◆ Exercise ◆
Using the records below, repeat exactly the lines from the one holding "question mark icon" through the one holding "Open Licenses via", both ends included, and no others.

◆ Data listing ◆
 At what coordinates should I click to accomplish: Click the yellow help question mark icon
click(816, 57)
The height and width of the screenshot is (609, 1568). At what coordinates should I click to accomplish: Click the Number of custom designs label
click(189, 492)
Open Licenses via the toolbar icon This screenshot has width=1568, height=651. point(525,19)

---

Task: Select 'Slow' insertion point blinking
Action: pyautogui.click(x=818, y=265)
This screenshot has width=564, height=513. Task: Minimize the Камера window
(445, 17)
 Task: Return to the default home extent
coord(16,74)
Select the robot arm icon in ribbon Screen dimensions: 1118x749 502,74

◆ Result for this exercise ◆
 At what coordinates should I click to accomplish: Click the yellow help question mark icon
click(816, 57)
The height and width of the screenshot is (609, 1568). At what coordinates should I click to accomplish: Click the Number of custom designs label
click(189, 492)
Open Licenses via the toolbar icon This screenshot has width=1568, height=651. point(525,19)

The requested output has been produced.